Meine Damen und Herren, ich bitte Sie um Zustimmung zu diesem Gesetz und danke Ihnen fürs Zuhören.

(Beifall bei der CDU und bei der FDP)

Für die SPD-Fraktion hat der Abgeordnete Wulf das Wort. Ich erteile es ihm.

Herr Präsident! Meine sehr geehrten Damen und Herren! Die niedersächsische Erwachsenenbildung - das wissen wir alle - hat sich in den letzten 30 Jahren in der Bundesrepublik auf eine qualitative Spitzenposition entwickelt. Grundlage dafür ist die Gesetzgebung in Niedersachsen mit dem Erwachsenenbildungsgesetz gewesen, das wir hier vielfach im Konsens verändert haben.

Wir haben mit der letzten Änderung des Erwachsenenbildungsgesetzes den Schwerpunkt darauf gelegt, Qualitätskontrolle zu betreiben, eine Budgetierung einzuführen und eine Output-Orientierung im Hinblick auf besonders zu fördernde Bildungsmaßnahmen anzulegen; d. h. mit dem Geld,

das wir in die Erwachsenenbildung geben, wollen wir besonders notwendige Aufgaben fördern: gemeinwohlorientierte Arbeit, besonders im zweiten Bildungsweg, Integrationskurse, Alphabetisierung und dieses alles. Das sind die Schwerpunkte gewesen.

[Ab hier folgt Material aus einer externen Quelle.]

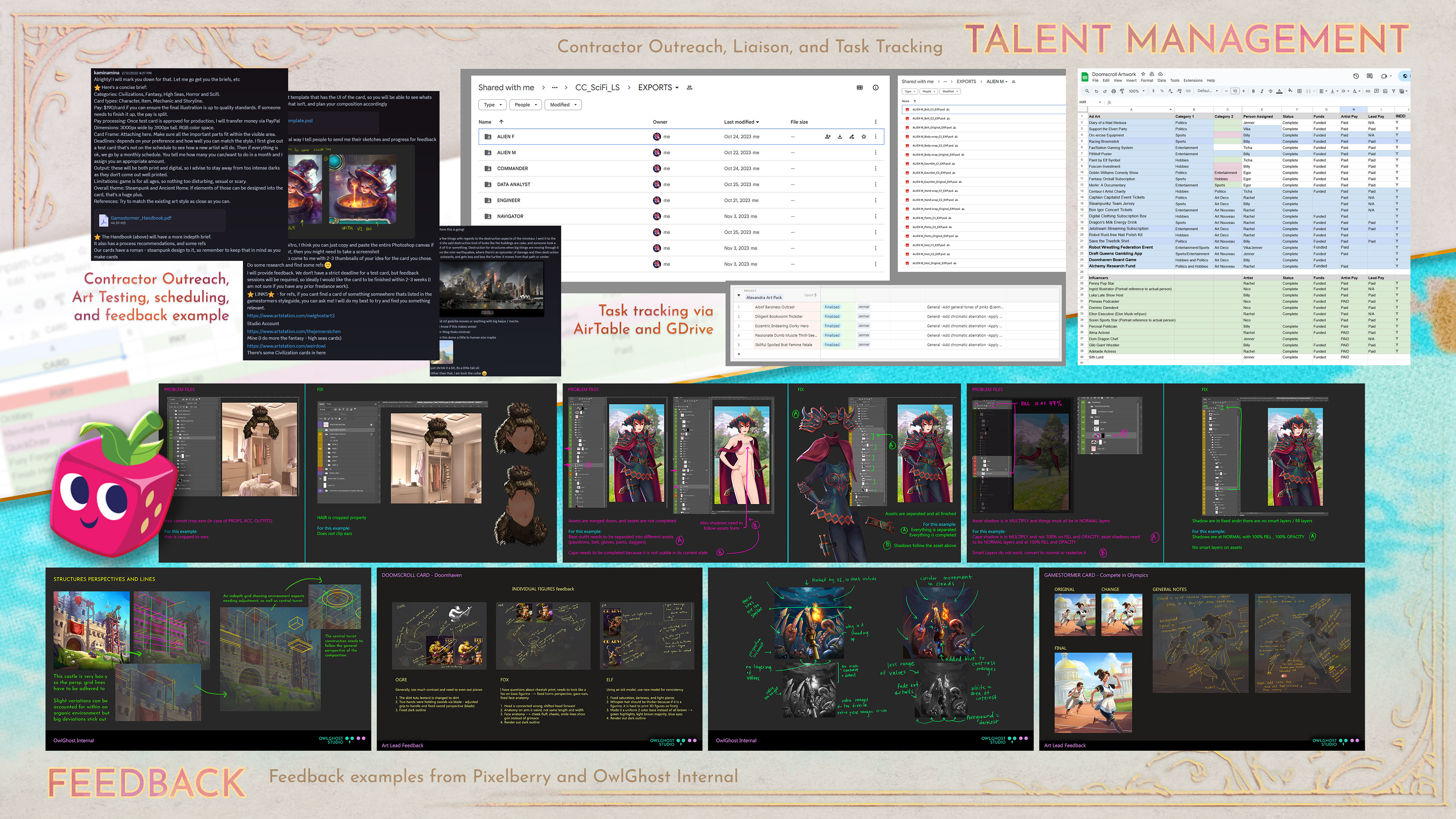Collapse the Alexandra Art Pack group
This screenshot has width=1456, height=819.
739,295
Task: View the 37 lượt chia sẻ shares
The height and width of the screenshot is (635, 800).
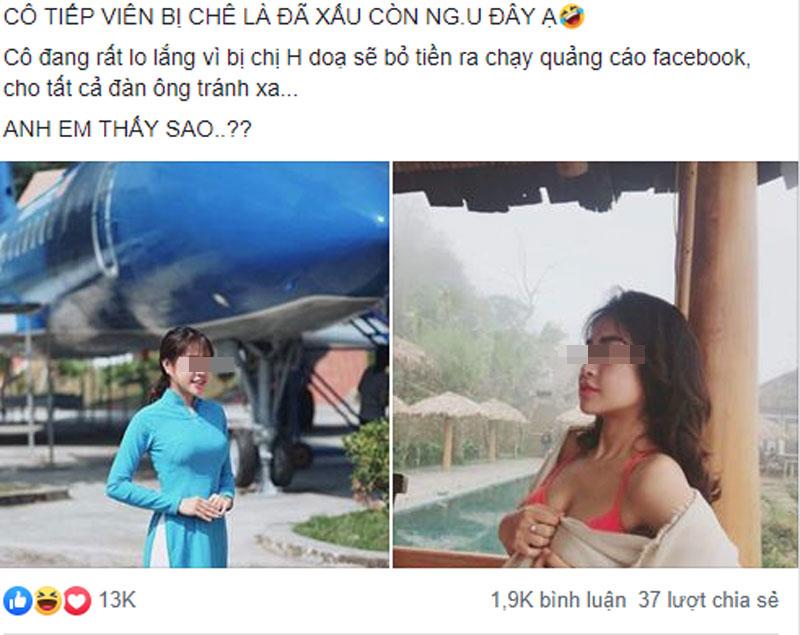Action: 709,600
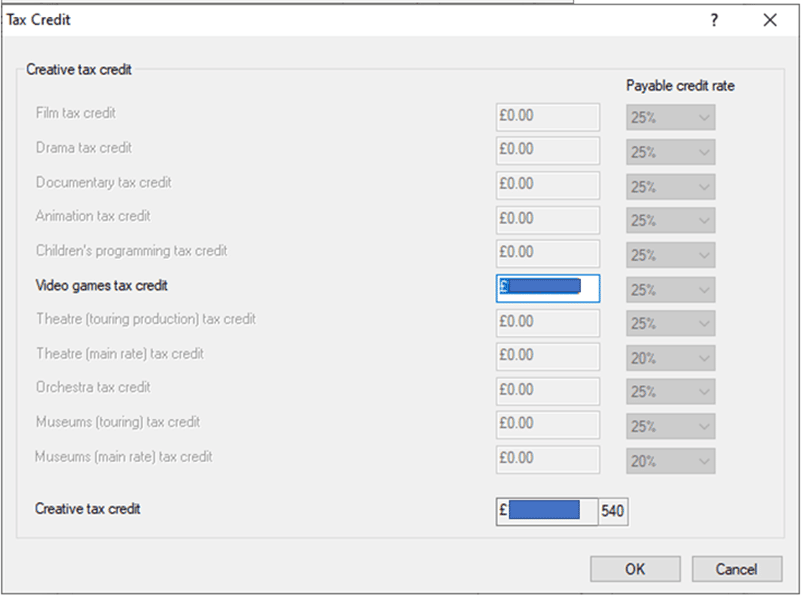The image size is (803, 597).
Task: Click the Museums (touring) tax credit field
Action: click(x=548, y=424)
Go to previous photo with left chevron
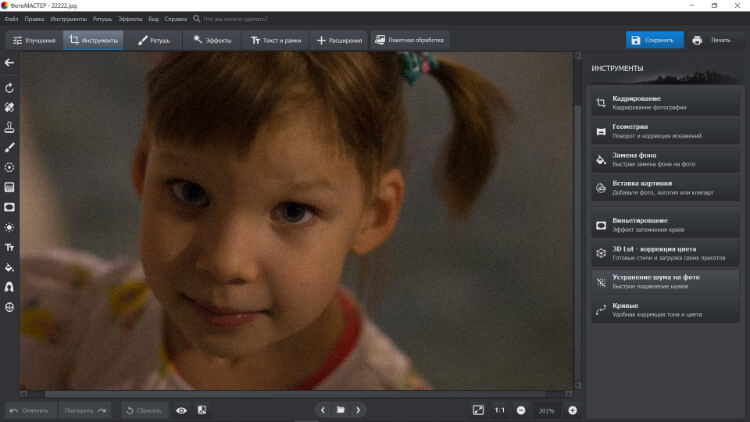Screen dimensions: 750x422 pos(322,410)
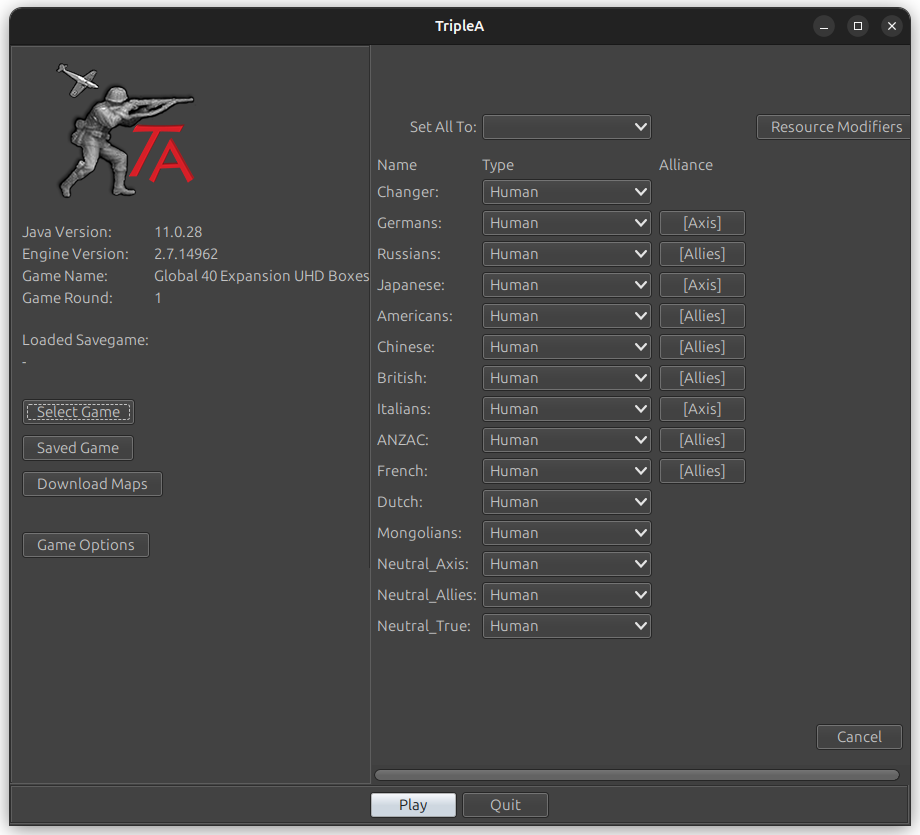This screenshot has width=920, height=835.
Task: Open the Russians type dropdown
Action: pos(566,253)
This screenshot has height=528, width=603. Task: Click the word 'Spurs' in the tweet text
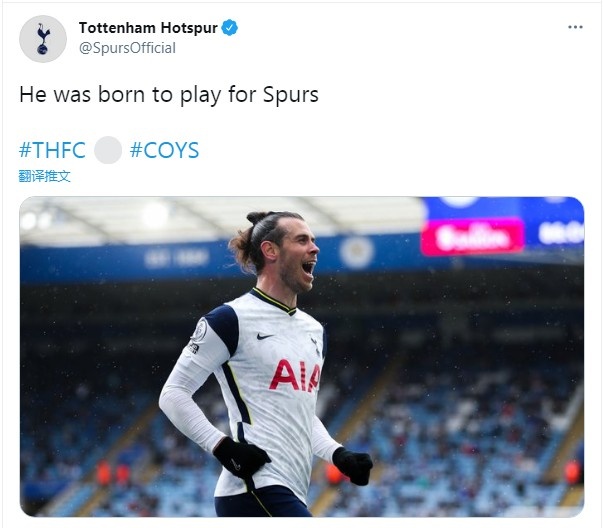[x=291, y=95]
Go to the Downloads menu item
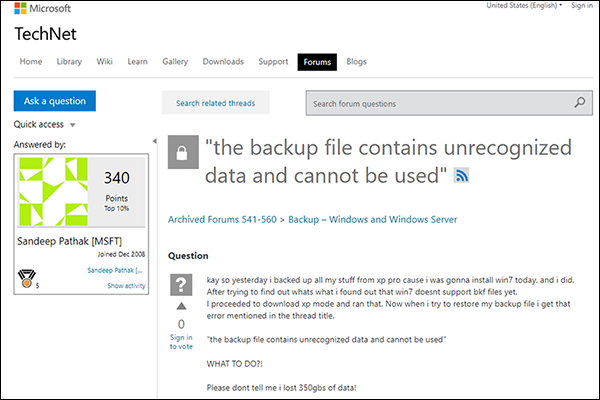The height and width of the screenshot is (400, 600). point(223,62)
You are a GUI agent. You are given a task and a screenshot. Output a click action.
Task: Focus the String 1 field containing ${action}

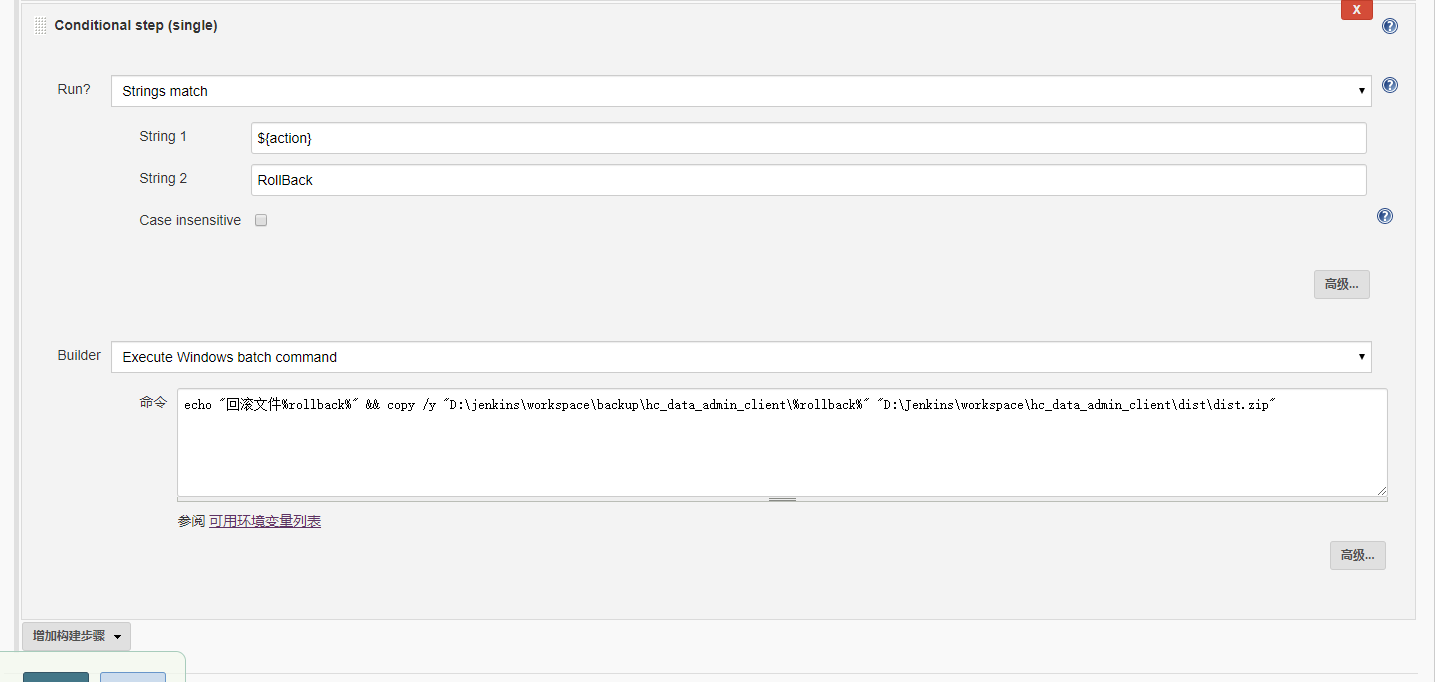(x=808, y=138)
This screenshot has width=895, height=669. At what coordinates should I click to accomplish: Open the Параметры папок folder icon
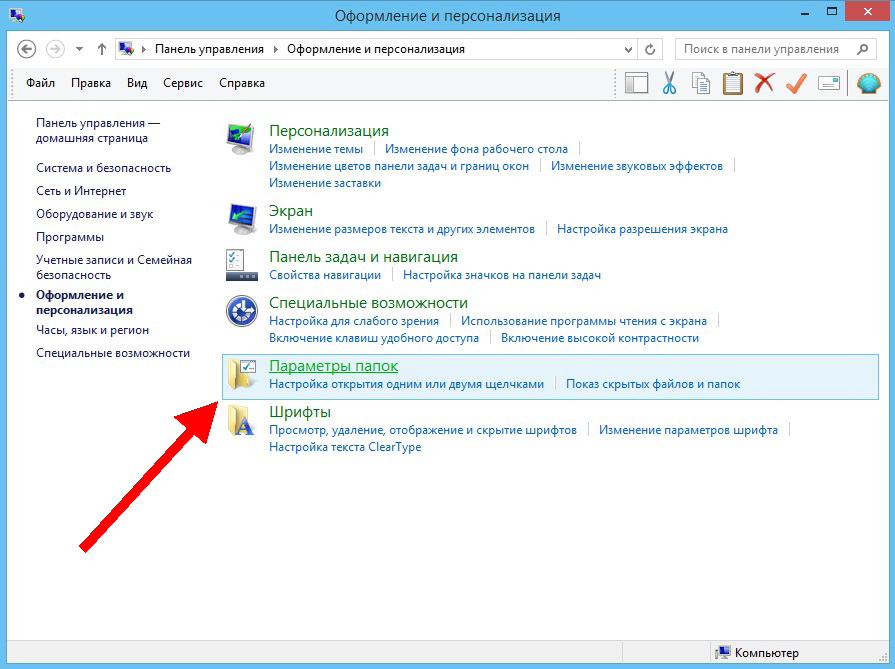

Wir haben dann auch den Einrichtungen durch die Möglichkeit, Vereinbarungen abzuschließen, Planungssicherheit gegeben. Vor diesem Hintergrund bestand aus unserer Sicht keine Notwendigkeit, das Gesetz zu ändern. Neue Arbeitsfelder, die man einführen möchte, hätte man auch durch Verordnungen einführen können.

(Zuruf von der CDU)

Gut, aber es ist das natürliche Recht von Mehrheiten, wie sie sich hier darstellen, ihre Position einzubringen. Wenn wir allerdings in der Konsenstradition Niedersachsens bleiben wollen, kommt es darauf an, dass man auch bei dieser Gesetzgebung aufeinander zugeht, Entgegenkommen zeigt.

(Zuruf von der CDU: Haben wir ge- macht!)

Wir haben uns bemüht, das zu realisieren. Allerdings bleiben auf unserer Seite einige schwer wiegende Bedenken. Zum Beispiel halten wir nach wie vor die Art der Mittelverteilung - direkt an die Träger der Volkshochschulen anstatt an die Kreise und Städte - für nicht richtig, weil dadurch der Fusionsdruck auf kommunale Einrichtungen nicht mehr vorhanden ist. Das aber hatte sich nach der letzten Änderung des Gesetzes bewährt. Es ist in der Tat in einigen Bereichen zu Fusionen gekommen, und das ist auch gut so gewesen. Wenn jetzt ein solcher Druck in diesem Gesetz nicht mehr enthalten ist, dann fehlen Anreize, und ich sehe im bestehenden Gesetz auch keine anderen Regelungen, die diesen Fusionskontext hinreichend abbildeten. Wir müssen uns gemeinsam darüber Gedanken machen, wie wir dieses herstellen können.

Wir halten auch den Parameter „Grund- und Leistungsförderung“, so wie er jetzt eingefügt worden ist, für nicht richtig, weil das dazu führt, dass ein Tonnagedenken und ein Run auf Unterrichtsstunden entstehen. Die 10-prozentige Steigerungsbegrenzung im ursprünglichen Entwurf war zu hoch angesetzt. Da haben wir insistiert und es gemeinsam geschafft, zu einer Übergangsregelung mit mäßigem Anstieg zu kommen und eine Begrenzung auf 7,5 % für einen Dreijahreszeitraum zu

erwirken. Das ist in der Tat eine Entschärfung. Die Zukunft wird zeigen, ob das ausreicht.

Gut ist, dass die Begrenzungen und Deckelungen nunmehr für alle drei Säulen der Erwachsenenbildung gelten. Das ist auch im Hinblick auf Planungssicherheit wichtig.